THE SECRET GARDEN A film review by Mark R. Leeper Copyright 1993 Mark R. Leeper
Capsule review: THE SECRET GARDEN is an artistically perfect rendering of a horribly cloying Edwardian children's story. The Transcendentalist view of the perfection of nature sops right through and saturates this story. It tells how one little girl is able to redeem three people's lives through the magic of a wonderful garden full of bunnies and lambs and foxes all playing together. The film is supremely crafted but for someone else's taste. Rating: low +1 (-4 to +4). An artistic +2; an entertainment -1.
When it comes to film, I have no guilty pleasures. A common game among film fans is to say what films are bad, but that they enjoy anyway. I just do not accept the concept that a film is bad but I like it in spite of its obvious faults.
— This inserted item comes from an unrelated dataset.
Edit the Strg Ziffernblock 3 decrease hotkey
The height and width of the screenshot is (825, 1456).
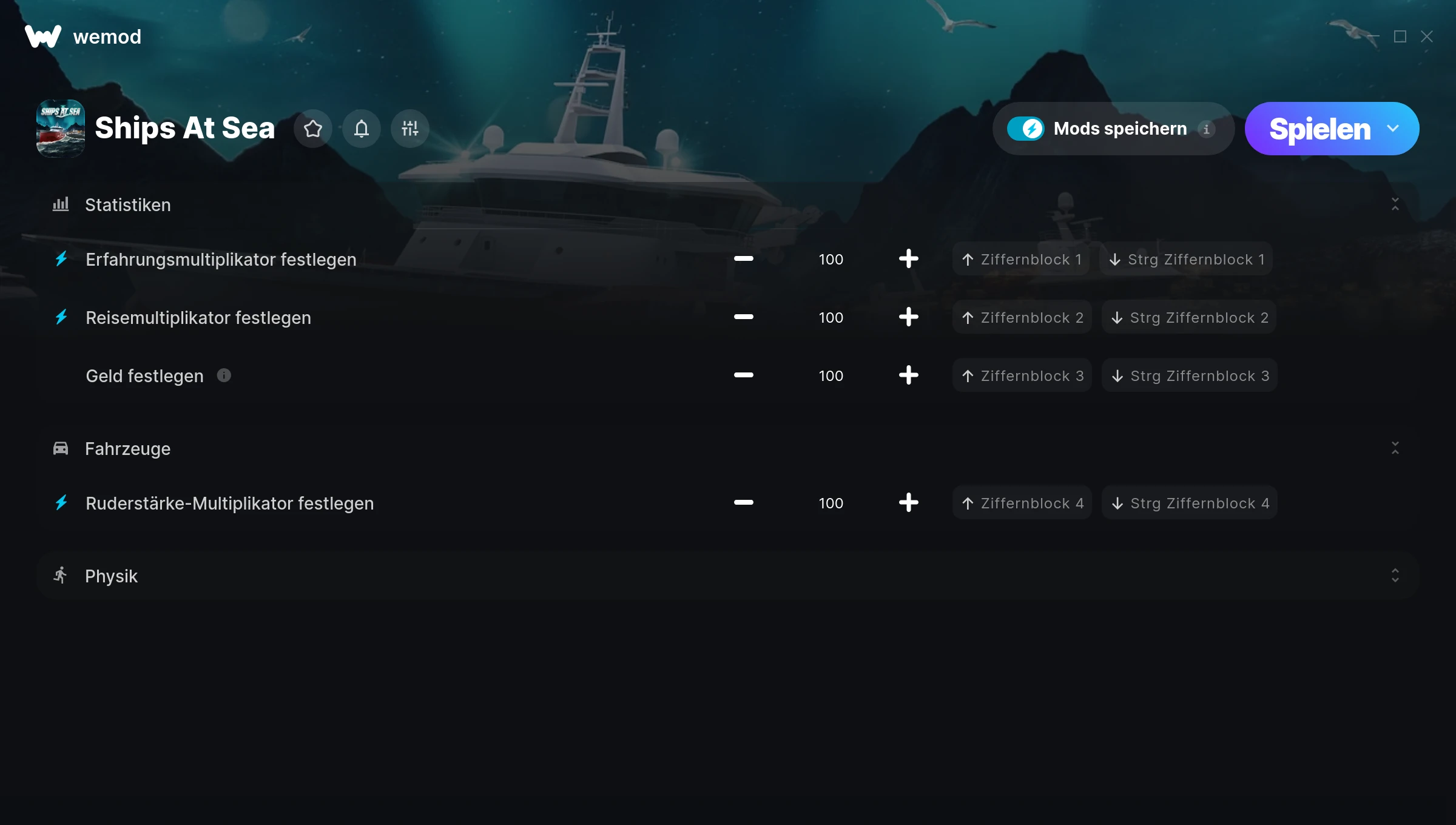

If I like a film, it really is a good film, to my mind. I may be one of the few people who enjoys a film such as LIFEFORCE or EXORCIST II, but to me that is just because others simply do not appreciate that these really are films with positive qualities. On the other hand, I do accept that there are good films I just cannot appreciate. I recognize quality but I still cannot bring myself to like this wonderful piece of art. Ingmar Bergman is probably a really good filmmaker and I admit it, but THE SEVENTH SEAL is his only film that I find enjoyable, and then only if I am in the right mood. CHARIOTS OF FIRE is very well made, but it does nothing at all for me. THE SECRET GARDEN is a beautiful and near-flawless adaptation of a gawd-awful Edwardian children's story that would have done better to remain in a dusty box in the attic.
Kate Maberly plays Mary Lennox, a ten-year-old born in India around the turn of the century. She hates India and she hates her parents. When an earthquake kills her parents she is sent back to England to find more things to hate. She goes to live in her uncle's mansion which seems larger than Yankee Stadium and somehow feels dead wherever you go. Of her uncle there is little sign. He mourns for the death of his wife, a twin to Mary's mother. The mansion is ruled over my Mrs. Medlock (played by Maggie Smith), who has no use for little Mary. Mary is more or less expected to sit around all day and ignore the sobbing coming from someone about whom nobody will tell her. But our adolescent Jane Eyre discovers on the grounds of the mansion a garden that was kept by her aunt and has since been locked up. In this garden there are bright colors, nature seems to be alive, and it's the only truly alive place on the whole grounds. Mary discovers the garden and discovers her sick, apparently dying cousin. Through her love of nature and the garden and with the help of two wonderful servants, little Mary saves her cousin's life, makes her own life worth living, and pulls her uncle out of his miasma of self-pity. But none of that is remotely surprising when you see the magic of nature in the hidden garden. Here robins understand and love children. Sweet little bunnies play with chubby little foxes and get along perfectly well. Little new-born lambs test their wobbly legs for the first time. It is a place where there can be no doubts that God is an Englishman and this is his own personal petting zoo.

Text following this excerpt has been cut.